Le penseur Éric de Rus a consacré deux livres à la lumineuse pensée d’Édith en matière d’éducation. Voici en gros ce qu’il nous livre de la substantifique moëlle de la pensée d’Édith: «Philosophe et enseignante, Édith Stein s’efforça d’explorer la profondeur de l’acte d’éduquer du point de vue de sa signification et de ses enjeux individuels et communautaires. L’intérêt de sa
réflexion et de sa pratique réside essentiellement dans son effort pour fonder la pédagogie sur une anthropologie. Car si l’éducation est formation de toute la personne, elle engage nécessairement une certaine vision de l’homme.
«Le travail de clarification anthropologique mené par Édith Stein procède d’une CONSCIENCE AIGUË DE LA DIGNITÉ HUMAINE et nous renseigne en même temps sur LA NATURE DE L’ÉDUCATION COMPRISE COMME UNE FORMATION DE L’HOMME DANS SA TOTALITÉ. C’est pourquoi ce service de la personne prend non seulement en compte le corps et l’esprit, mais VA JUSQU’À SCRUTER ATTENTIVEMENT LA SOIF DE SENS INSCRITE DANS L’ÂME DE CHAQUE INDIVIDU.
«En d’autres termes, c’est LE SOUCI DE L’INTÉRIORITÉ DE LA PERSONNE QUI CARACTÉRISE LA VISION ANTHROPOLOGIQUE D’ÉDITH STEIN, ET VIENT ÉCLAIRER SA CONCEPTION DE L’ÉDUCATION. (...) Elle propose d’abord une parole libre qui rend raison, avec respect et conviction, d’une découverte émerveillée de la beauté de la personne et du mystère de son intériorité. C’est de ce point haut, de ce centre, qu’elle tire toutes les conséquences en matière d’éducation» (Intériorité de la personne et éducation chez Edith Stein, Cerf, 2006).

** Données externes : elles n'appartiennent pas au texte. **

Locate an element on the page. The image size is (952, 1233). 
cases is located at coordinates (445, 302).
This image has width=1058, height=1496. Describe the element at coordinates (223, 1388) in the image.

Dans un livre écrit deux ans plus tard, Éric de Fus approfondit sa réflexion: «En envisageant l’éducation comme cet art qui participe d’une VÉRITABLE RECRÉATION de l’homme, Édith Stein nous convie, avec une audace toute prophétique, à la contempler comme un SERVICE ÉMINENT DE LA DIGNITÉ DE LA PERSONNE (...). Une éducation attentive à l’unicité de la personne et à sa dimension communautaire, respectueuse de sa vocation naturelle ET SURNATURELLE» (L’art d’éduquer selon Édith Stein, Cerf, 2008).
Quelle école présumée chrétienne (catholique) ose encore prendre en compte la vocation surnaturelle des enfants qu’on lui confie? Plus j’y pense, plus je suis convaincu que le salut spirituel de notre nation catholique passera par les familles ET de nouvelles écoles catholiques (ou les anciennes ayant retrouvé leur vocation originelle). Nous y reviendrons dans une 3e et dernière chronique sur ce sujet.